Lesetext
----------
Politiker in Bundesbern verstehen die Auswirkungen der Digitalisierung auf die Privatsphäre nicht.
Thierry Burkart, Mitglied des Ständerats und Präsident der FDP, scheint Angst zu haben. Vielleicht fürchtet er, dass seine persönlichen Daten eines Tages frei einsehbar im Internet kursieren könnten.
Diese Angst ist nicht unbegründet. Wir sollten uns alle vor dem Datenklau fürchten. Die Zahl der Cyberangriffe in der Schweiz in den letzten zwölf Monaten ist unmöglich zu beziffern, aber es müssen Tausende Attacken gewesen sein. Bundesämter, Stadt- und Gemeindeverwaltungen sowie Unternehmen aus allen Branchen wurden angegriffen. Lohnabrechnungen, Einwohnerdaten und sogar die Privatadressen von Bundesräten wurden kompromittiert. Auch die NZZ wurde Opfer eines Datenlecks, bei dem personenbezogene und vertrauliche Informationen gestohlen und veröffentlicht wurden.
Sichtung von gestohlenen Daten bestrafen
Aus diesem Grund hat Burkart im Ständerat vorgeschlagen, dass bereits das Betrachten gestohlener Daten unter Strafe gestellt werden sollte. Kurz vor Weihnachten hat die Mehrheit des Ständerats diesem Vorschlag zugestimmt.
Der FDP-Präsident und die Mehrheit des Ständerats schiessen damit allerdings weit übers Ziel hinaus. Wenn das Ansehen gestohlener Daten tatsächlich strafbar wird, gewinnt niemand. Am meisten zu verlieren hat allerdings der Schweizer Journalismus. Ein solches Verbot bedeutet eine Gefährdung der Pressefreiheit. Journalistinnen und Journalisten dürften hierzulande nur noch mit Informationen recherchieren, die der Staat, die Wirtschaft oder andere Akteure offiziell bereitstellen.
Die gut informierte Gesellschaft verliert
Doch auch ein besserer Datenschutz für Bürgerinnen und Bürger würde damit nicht erreicht. Wer einem anderen mit einer Information aus illegal erworbenen Daten wirklich schaden will, braucht dazu heute keine Presse. Dafür gibt es bessere Kanäle: Blogs, Plattformen wie X oder Instagram. Hier können die Akteure anonym auftreten und auf die Gesetze der Schweiz pfeifen. In letzter Konsequenz würde auch die gut informierte Schweizer Gesellschaft verlieren, da es den Medienschaffenden gesetzlich verboten wäre, zu überprüfen, ob die Behauptungen wahr sind oder ob es sich um Falschinformation handelt.
Es ist natürlich nicht so, dass politisch und gesellschaftlich relevante Inhalte, die auf illegale Datenhacks zurückzuführen sind, gar nicht mehr in der Schweizer Presse stattfänden. Ein mögliches Schweizer Gesetz könnte nur hiesige Medienschaffende für die Arbeit mit illegal erworbenen Informationen oder Daten bestrafen, nicht aber ausländische Journalisten.
----------
Bereitgestelltes Material
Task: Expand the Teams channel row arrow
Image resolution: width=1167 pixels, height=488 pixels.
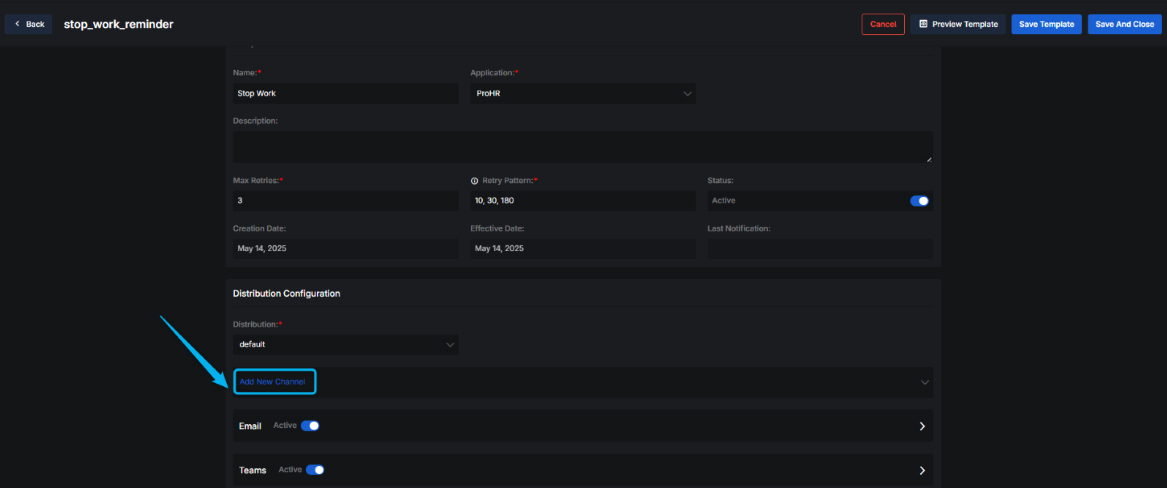Action: click(921, 470)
----------
Arbeitsaufträge
1 – Was hat laut dem Lesetext die Mehrheit des Ständerats kurz vor Weihnachten beschlossen?
2 – Wie geht der Text über die geplante Strafbarkeit beim Ansehen gestohlener Daten weiter? Schreibe eine Fortsetzung, die direkt an seinen letzten Satz anschliesst.

Lösungen
1 – Sie hat Burkarts Vorschlag zugestimmt, bereits das Betrachten gestohlener Daten unter Strafe zu stellen.

2 –
Die Schweiz hat ein spezielles Bankdaten-Gesetz
Vor einigen Jahren ist genau das passiert. In Zusammenhang mit Bankdaten gilt in der Schweiz seit 2015 bereits ein Gesetz wie nun von Burkart und Co. gefordert. Wer hierzulande über geheime Daten aus einer Schweizer Bank berichtet, dem droht eine Gefängnisstrafe von bis zu drei Jahren. Das führte Anfang 2022 zu der absurden Situation, dass internationale Medien über ein Datenleck bei der Credit Suisse berichten durften, nicht aber Schweizer Titel, die ebenfalls Zugriff auf die Daten hatten. Sie mussten sich darauf beschränken, das wiederzugeben, worüber die ausländischen Journalisten schrieben. Eine Farce und für die Glaubwürdigkeit und das Renommee der hiesigen Medien schädlich.
Das Geschäft liegt nun beim Bundesrat. Bereits vor der Abstimmung im Ständerat hat er überrascht reagiert und darauf hingewiesen, dass das geltende Recht bereits jetzt «eine Abwägung zwischen dem öffentlichen Interesse an einer Veröffentlichung und dem schützenswerten privaten Interesse der betroffenen Person an Geheimhaltung» erlaube. Sprich: Presseartikel können mit angemessener Begründung schon heute gerichtlich aufgeschoben oder gar verboten werden. Aber in aller Regel ist das gar nicht nötig und kommt nur äusserst selten vor. Auf den meisten Schweizer Redaktionen arbeiten Profis, die sehr gut einschätzen können, wann eine Information gesellschaftlich relevant ist – und wann nicht.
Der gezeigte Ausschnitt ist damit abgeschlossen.